Contrada Santa Maria in Castello


 

 

Terziere della Valle

 

 

Colori: Blu e Oro

 

 

Capitano: Jacopucci Claudio


Contrada della Chiesa di Santa Maria in Castello a Tarquinia - Palio del Saracino
CONTRADA SANTA MARIA IN CASTELLO TARQUINIA

 S. MARIA IN CASTELLO. Questa chiesa era detta per antonomasia “Ecclesia major cornetana” o semplicemente “Ecclesia Sanctae Mariae”. Venne soppressa il 5 dicembre 1435, da Eugenio IV, unita all’altra collegiata di S. Maria e Margherita che venne a sua volta eretta in Cattedrale. I vari incendi dei pubblici archivi, tanto ecclesiastici che secolari, hanno fatto perdere le memorie di questo interessantissimo tempio per la sua architettura e per i monumenti che ancora conserva. Tuttavia una lapide esistente all’interno del tempio dice che la chiesa venne iniziata nel 1121 e consacrata nel 1208 con la presenza di 10 vescovi. Dopo il 1435 è cominciato il suo decadimento forse perché non aveva più una collegiata e perché, essendo posta quasi fuori dalla città, gli abitanti avevano cominciato a ritirarsi dalle antiche abitazioni pei nuovi quartieri. Nel 1506 i Padri Carmelitani officiarono per qualche tempo la chiesa per successivamente abbandonarla. Nel 1569 “era senza il Sacramento, aperta e derelitta”. Nel 1583 il vescovo Bentivoglio l’affidò ai Padri Conventuali. Nel 1809 restò di nuovo abbandonata per l’espulsione dei Padri suddetti che furono “soggetti a quella generale proscrizione ordinata da colui che regnava in questa parte d’Italia in luogo del nostro legittimo Sovrano”. Nel 1814, ristabilito l’ordine, i beni di questa chiesa e la chiesa stessa vennero uniti al Conservatorio delle Orfane di Corneto. Il 26 maggio 1819, per violenza di un forte terremoto, cadde la bella cupola la cui arditezza di costruzione formava uno dei principali ornamenti.
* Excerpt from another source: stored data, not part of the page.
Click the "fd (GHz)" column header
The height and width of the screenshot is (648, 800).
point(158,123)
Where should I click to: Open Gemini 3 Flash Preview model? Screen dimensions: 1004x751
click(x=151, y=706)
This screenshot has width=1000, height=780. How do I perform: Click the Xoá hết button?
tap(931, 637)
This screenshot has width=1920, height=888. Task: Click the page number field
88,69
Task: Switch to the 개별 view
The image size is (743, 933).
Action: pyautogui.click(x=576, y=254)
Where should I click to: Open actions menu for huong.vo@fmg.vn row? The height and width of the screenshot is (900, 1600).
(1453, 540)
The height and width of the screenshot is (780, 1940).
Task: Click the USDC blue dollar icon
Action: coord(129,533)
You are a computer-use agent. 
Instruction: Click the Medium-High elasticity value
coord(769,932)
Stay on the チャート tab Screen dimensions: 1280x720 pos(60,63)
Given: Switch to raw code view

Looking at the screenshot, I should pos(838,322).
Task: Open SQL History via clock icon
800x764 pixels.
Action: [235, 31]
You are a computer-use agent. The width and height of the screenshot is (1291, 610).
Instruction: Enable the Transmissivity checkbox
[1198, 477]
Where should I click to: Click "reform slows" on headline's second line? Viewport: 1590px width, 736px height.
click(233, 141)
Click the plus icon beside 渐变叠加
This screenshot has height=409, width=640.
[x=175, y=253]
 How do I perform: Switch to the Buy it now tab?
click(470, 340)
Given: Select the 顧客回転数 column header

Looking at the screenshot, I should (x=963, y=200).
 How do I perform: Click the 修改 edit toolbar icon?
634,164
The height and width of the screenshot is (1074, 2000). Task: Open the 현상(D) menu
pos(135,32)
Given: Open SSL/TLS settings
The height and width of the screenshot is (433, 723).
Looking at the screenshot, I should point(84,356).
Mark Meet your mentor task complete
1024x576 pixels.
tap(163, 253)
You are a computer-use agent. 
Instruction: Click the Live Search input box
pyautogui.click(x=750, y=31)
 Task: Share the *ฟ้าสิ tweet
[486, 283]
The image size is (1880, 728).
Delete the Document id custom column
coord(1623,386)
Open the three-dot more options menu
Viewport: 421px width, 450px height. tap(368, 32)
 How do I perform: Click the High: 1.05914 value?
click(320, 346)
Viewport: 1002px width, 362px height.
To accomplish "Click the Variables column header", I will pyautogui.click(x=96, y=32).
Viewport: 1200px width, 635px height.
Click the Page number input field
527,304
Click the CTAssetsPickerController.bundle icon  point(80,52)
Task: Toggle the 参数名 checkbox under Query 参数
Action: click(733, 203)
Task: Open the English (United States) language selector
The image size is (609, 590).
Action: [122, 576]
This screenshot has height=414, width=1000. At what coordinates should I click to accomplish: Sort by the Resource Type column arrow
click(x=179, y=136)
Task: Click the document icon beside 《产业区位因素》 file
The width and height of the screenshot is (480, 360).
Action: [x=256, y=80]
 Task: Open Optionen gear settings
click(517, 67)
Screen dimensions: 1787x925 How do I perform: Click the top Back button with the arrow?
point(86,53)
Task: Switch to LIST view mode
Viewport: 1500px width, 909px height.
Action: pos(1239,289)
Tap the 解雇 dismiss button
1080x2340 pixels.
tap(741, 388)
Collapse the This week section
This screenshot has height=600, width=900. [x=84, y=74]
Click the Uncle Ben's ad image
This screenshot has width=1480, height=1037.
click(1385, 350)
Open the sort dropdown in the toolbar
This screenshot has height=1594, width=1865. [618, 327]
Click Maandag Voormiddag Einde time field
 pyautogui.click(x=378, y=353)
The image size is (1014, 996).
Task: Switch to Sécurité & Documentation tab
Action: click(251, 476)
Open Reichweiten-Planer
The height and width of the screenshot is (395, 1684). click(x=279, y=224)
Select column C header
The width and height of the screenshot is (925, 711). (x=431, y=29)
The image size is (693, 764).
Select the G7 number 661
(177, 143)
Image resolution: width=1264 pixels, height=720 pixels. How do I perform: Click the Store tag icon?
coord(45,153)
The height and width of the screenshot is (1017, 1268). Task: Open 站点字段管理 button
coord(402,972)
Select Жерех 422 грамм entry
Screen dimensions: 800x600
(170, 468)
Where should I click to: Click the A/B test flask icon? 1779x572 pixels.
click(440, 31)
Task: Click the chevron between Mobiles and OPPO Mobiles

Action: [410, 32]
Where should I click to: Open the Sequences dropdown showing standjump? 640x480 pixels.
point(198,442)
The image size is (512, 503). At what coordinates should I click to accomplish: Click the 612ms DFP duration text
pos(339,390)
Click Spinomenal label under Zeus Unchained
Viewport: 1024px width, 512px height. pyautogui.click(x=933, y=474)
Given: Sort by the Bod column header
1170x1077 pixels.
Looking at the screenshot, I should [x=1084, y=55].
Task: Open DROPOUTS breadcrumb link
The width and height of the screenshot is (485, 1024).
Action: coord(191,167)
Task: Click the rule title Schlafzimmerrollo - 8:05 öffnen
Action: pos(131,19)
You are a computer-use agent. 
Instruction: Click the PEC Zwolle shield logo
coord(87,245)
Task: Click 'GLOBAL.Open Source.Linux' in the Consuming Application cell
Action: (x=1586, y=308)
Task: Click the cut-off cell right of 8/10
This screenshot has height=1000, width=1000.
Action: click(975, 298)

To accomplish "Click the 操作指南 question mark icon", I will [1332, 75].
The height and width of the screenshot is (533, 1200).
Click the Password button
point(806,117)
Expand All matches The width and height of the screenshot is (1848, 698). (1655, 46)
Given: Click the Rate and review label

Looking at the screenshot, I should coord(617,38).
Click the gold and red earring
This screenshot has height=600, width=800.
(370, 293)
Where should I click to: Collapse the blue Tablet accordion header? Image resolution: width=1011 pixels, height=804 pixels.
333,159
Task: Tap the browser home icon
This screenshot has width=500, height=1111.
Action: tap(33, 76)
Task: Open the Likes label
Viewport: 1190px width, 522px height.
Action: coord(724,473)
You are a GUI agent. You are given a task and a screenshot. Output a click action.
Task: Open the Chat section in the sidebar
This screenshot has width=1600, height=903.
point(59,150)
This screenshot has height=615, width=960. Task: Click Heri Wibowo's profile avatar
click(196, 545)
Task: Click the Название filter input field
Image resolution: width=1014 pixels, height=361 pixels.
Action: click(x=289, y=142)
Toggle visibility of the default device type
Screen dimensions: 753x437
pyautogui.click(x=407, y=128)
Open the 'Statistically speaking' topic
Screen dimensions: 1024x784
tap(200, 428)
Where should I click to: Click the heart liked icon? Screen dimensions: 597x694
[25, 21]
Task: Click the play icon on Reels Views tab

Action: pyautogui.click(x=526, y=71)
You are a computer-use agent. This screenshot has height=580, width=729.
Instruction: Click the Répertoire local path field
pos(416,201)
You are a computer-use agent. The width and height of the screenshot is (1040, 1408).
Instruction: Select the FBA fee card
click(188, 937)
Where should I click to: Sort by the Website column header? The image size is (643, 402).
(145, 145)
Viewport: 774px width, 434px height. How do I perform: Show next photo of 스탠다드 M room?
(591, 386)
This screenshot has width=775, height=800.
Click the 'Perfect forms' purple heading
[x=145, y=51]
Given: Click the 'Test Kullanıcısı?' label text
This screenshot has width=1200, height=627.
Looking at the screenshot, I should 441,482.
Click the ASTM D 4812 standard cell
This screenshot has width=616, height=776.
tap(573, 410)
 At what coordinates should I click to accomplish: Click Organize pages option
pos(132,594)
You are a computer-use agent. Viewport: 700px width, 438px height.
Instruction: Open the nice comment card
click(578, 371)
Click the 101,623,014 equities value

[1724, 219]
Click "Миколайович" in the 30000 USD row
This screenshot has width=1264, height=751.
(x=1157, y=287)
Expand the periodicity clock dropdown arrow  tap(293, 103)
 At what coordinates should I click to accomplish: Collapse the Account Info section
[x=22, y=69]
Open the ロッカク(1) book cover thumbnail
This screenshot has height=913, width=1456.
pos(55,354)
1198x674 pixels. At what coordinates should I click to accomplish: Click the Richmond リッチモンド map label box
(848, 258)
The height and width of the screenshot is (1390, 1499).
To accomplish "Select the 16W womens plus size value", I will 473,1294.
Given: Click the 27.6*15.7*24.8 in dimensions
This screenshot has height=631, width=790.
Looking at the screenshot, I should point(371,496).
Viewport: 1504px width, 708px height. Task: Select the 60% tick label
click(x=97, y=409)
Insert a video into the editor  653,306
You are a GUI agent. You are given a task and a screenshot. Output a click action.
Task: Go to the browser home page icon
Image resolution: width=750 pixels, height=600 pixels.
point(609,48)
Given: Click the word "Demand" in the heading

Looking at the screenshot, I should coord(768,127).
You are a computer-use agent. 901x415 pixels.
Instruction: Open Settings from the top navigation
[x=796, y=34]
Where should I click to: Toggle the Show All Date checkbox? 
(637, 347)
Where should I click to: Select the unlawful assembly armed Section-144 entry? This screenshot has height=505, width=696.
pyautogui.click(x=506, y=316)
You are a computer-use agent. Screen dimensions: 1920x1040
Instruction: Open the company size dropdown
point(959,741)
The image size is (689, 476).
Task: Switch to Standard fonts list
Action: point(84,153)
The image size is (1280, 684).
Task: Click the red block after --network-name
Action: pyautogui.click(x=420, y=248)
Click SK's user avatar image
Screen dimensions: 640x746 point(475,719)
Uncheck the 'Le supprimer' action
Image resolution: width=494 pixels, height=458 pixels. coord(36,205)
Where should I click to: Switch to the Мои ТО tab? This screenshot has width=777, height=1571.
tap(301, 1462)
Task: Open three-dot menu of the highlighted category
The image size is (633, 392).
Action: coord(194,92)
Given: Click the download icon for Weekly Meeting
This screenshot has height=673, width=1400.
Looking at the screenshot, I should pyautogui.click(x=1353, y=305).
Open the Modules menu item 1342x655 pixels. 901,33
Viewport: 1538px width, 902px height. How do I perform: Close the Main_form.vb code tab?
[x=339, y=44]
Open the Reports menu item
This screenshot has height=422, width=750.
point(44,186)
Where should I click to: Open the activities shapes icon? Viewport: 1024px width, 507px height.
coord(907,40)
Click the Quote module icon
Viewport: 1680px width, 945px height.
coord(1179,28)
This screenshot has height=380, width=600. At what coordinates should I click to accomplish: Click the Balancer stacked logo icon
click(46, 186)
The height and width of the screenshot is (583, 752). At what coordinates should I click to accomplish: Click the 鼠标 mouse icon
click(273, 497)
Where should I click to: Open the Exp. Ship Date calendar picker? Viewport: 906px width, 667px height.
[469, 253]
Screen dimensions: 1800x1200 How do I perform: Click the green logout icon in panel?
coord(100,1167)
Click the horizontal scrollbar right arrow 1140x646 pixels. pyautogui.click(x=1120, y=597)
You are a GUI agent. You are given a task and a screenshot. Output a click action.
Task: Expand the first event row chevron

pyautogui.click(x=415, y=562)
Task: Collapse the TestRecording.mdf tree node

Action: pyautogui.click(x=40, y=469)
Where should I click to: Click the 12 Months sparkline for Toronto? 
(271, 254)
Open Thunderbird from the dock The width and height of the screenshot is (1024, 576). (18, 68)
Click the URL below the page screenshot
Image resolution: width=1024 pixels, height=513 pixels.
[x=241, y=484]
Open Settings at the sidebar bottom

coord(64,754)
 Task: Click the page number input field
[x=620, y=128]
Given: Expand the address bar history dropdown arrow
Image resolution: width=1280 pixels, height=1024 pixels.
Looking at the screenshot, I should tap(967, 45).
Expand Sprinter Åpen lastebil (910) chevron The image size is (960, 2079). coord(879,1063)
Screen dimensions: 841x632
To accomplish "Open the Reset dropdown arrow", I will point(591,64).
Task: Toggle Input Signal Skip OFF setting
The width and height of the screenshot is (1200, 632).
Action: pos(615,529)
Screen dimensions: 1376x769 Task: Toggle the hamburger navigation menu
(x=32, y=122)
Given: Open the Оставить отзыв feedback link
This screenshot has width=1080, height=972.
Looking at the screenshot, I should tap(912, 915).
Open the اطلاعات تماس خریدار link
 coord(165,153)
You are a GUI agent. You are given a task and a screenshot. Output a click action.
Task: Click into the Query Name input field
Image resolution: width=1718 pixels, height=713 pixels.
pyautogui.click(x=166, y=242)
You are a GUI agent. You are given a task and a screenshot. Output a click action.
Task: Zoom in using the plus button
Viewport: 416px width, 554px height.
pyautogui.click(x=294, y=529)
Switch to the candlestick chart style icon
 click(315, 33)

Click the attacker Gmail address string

Nel 1834, per iniziativa del Vescovo Velzi e per interessamento del Comune che assegnò 200 scudi, nonché delle altre Corporazioni religiose che concorsero all’opera, venne ricoperto con tetto il vano lasciato dalla caduta della cupola. Per un privilegio accordato a questa antica chiesa, si usava nei giorni di Natale, di Pasqua di Resurrezione e dell’Assunta, che i Priori liberassero un carcerato o condannato a pena pecuniaria, sotto alcune riserve. Dal libro dei Vecchi Statuti (libro 1° cap. 21) si ordinava che ogni anno, nel giorno dell’Annunziata, dovesse la Magistratura andare a officiare in detta chiesa ed offrire due ceri. La ricostruzione della cupola è opera recente e difforme da quella che dovette essere in origine, secondo alcuni disegni pubblicati nel nostro bollettino dell’anno 1975.